2. The text communication device for divers in claim 1, wherein said device further comprising read only memory, said read only memory storing factory preset messages, whereby a diver, using said keyboard, can select any one of said factory preset messages for showing on said display.

3. The text communication device for divers in claim 1, wherein said device further comprising flash memory, whereby a diver can store custom messages prior to a dive, and later, during a dive, a diver, using said keyboard, can select any one of said custom messages for showing on said display.

4. The text communication device for divers in claim 1, wherein said display is backlit LCD (liquid crystal display).

5. The text communication device for divers in claim 1, wherein said display is LED (light emitting diode) display.

6. The text communication device for divers in claim 1, wherein said keyboard is backlit.

7. The text communication device for divers in claim 1, wherein said keyboard is edge lit.
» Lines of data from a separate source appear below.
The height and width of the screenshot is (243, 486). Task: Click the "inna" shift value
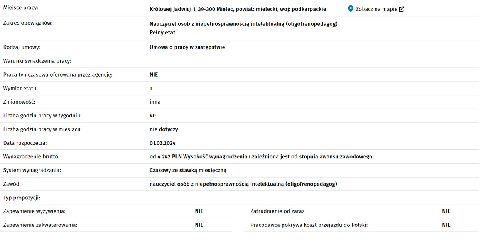point(155,102)
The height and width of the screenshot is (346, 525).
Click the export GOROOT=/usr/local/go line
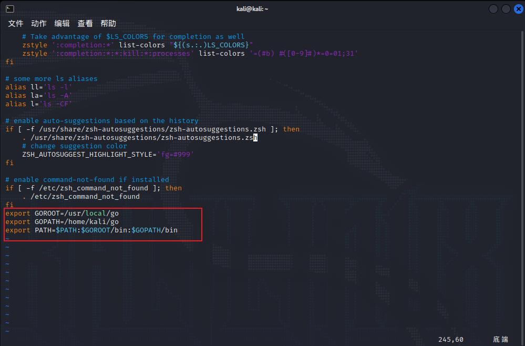coord(61,213)
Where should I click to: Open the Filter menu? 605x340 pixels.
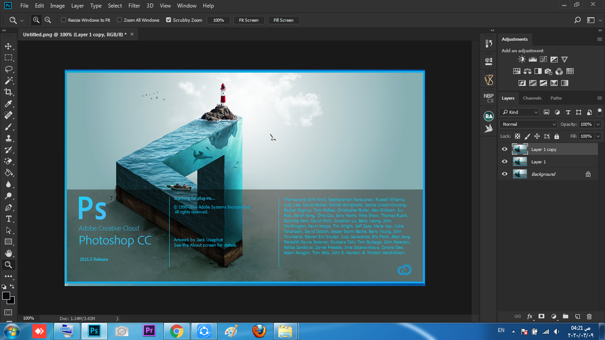[x=134, y=6]
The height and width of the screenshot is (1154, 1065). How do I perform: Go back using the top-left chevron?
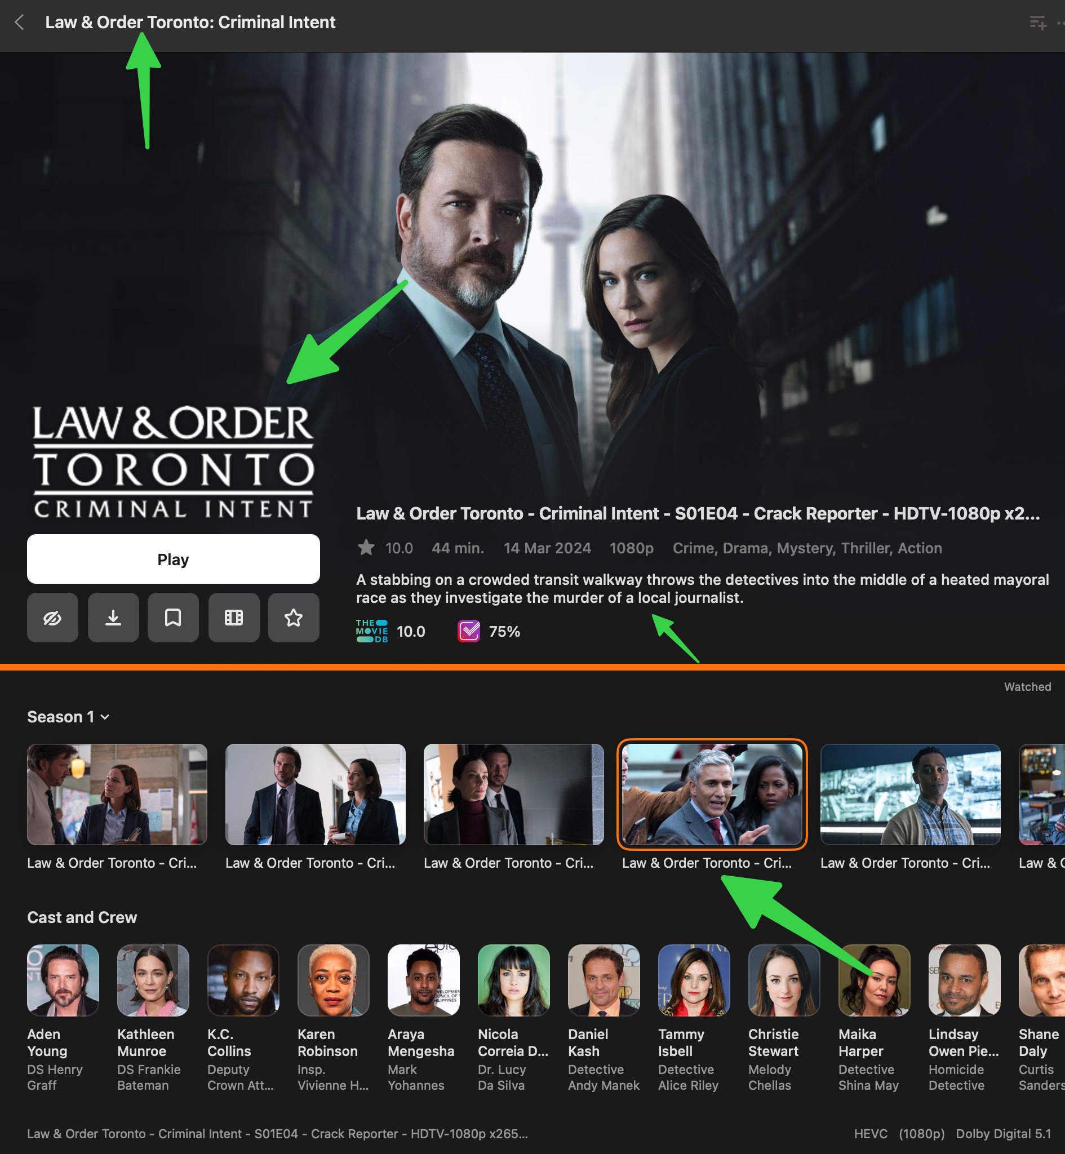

8. The text communication device for divers in claim 1, wherein said device further comprising a buzzer that is operated by a push button, whereby a diver can draw the attention of other divers.
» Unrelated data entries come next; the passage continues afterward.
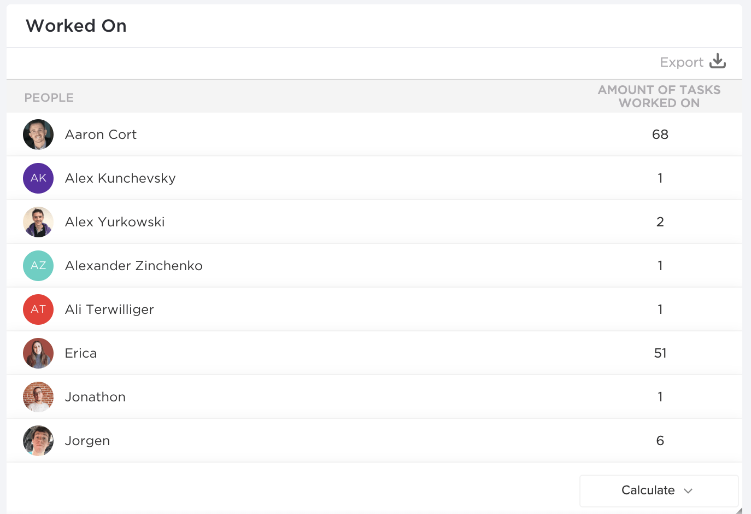Click Aaron Cort's profile photo

pos(38,135)
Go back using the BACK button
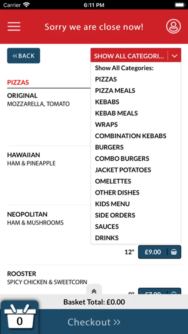The width and height of the screenshot is (188, 334). [x=24, y=56]
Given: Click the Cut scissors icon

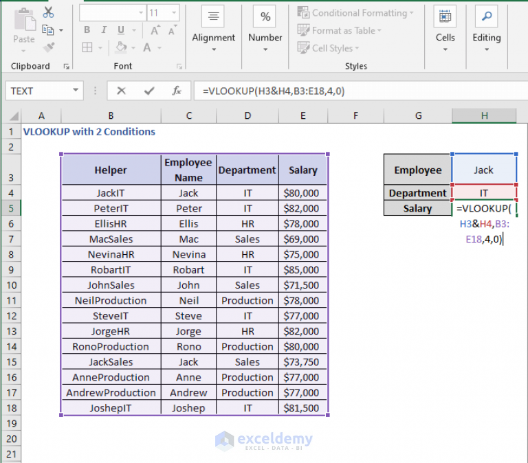Looking at the screenshot, I should point(48,12).
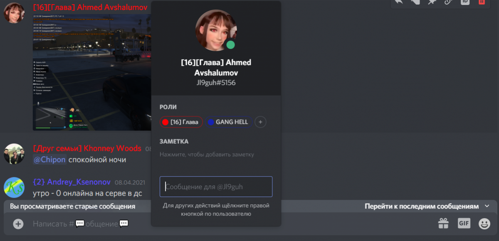Delete the message with the red trash icon

coord(482,1)
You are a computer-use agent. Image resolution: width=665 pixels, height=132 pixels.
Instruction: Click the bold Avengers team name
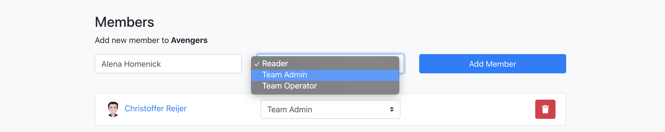click(189, 40)
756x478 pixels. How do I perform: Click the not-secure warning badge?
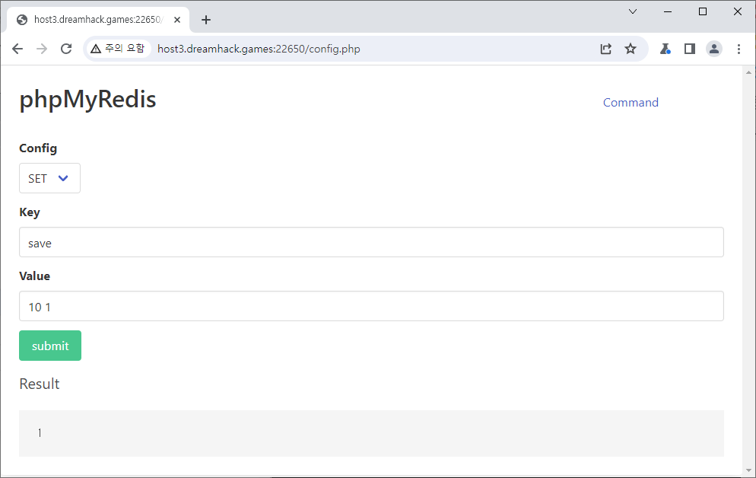point(117,49)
9. The text communication device for divers in claim 1, wherein said text communication device further comprising an interface driving data communication over a wire means, other end of said wire means is connected to an identical text communication device located elsewhere, whereby a diver can exchange text messages with a user of said identical device via data communication over said wire means.

10. The text communication device for divers in claim 9, wherein said device further comprising a means to draw the attention of a user to the arrival of a message, such as a buzzer or light or both.

11. The text communication device for divers in claim 9, wherein said text communication device retains text messages sent and received, whereby a user can page through the messages.

12. The text communication device for divers in claim 9, wherein said interface uses a telephone modem for data communication.

13. The text communication device for divers in claim 9, wherein said interface uses a serial data communication standard.

14. The text communication device for divers in claim 13, wherein said interface uses the RS-232C serial data communication standard.

15. The text communication device for divers in claim 13, wherein said interface uses the RS-422 serial data communication standard.

16. The text communication device for divers in claim 13, wherein said interface uses the RS-485 serial data communication standard.

17. The text communication device for divers in claim 9, wherein said interface is a network interface.

18. The text communication device for divers in claim 17, wherein said interface uses the ethernet network standard.

19. The text communication device for divers in claim 17, wherein a plurality of said text communication devices for divers are connected to said wire means, forming a network.

20. The text communication device for divers in claim 19, wherein said text communication device for divers enables a user to select which other said devices on said network receive a message.

Description:

BACKGROUND

[0001] 1. Field of the Invention

[0002] This invention relates in general to underwater communication devices, and in particular to devices which enable divers to communicate visually and over a wire by text messages with other divers, with ships, with submarines and with ocean rigs.

[0003] 2. Prior Art

[0004] Divers can communicate with other divers in the same dive site in a number of ways. The simplest ways are hand signals, writing on a slate, and pointing to a particular message on a board which is pre-printed with commonly used messages.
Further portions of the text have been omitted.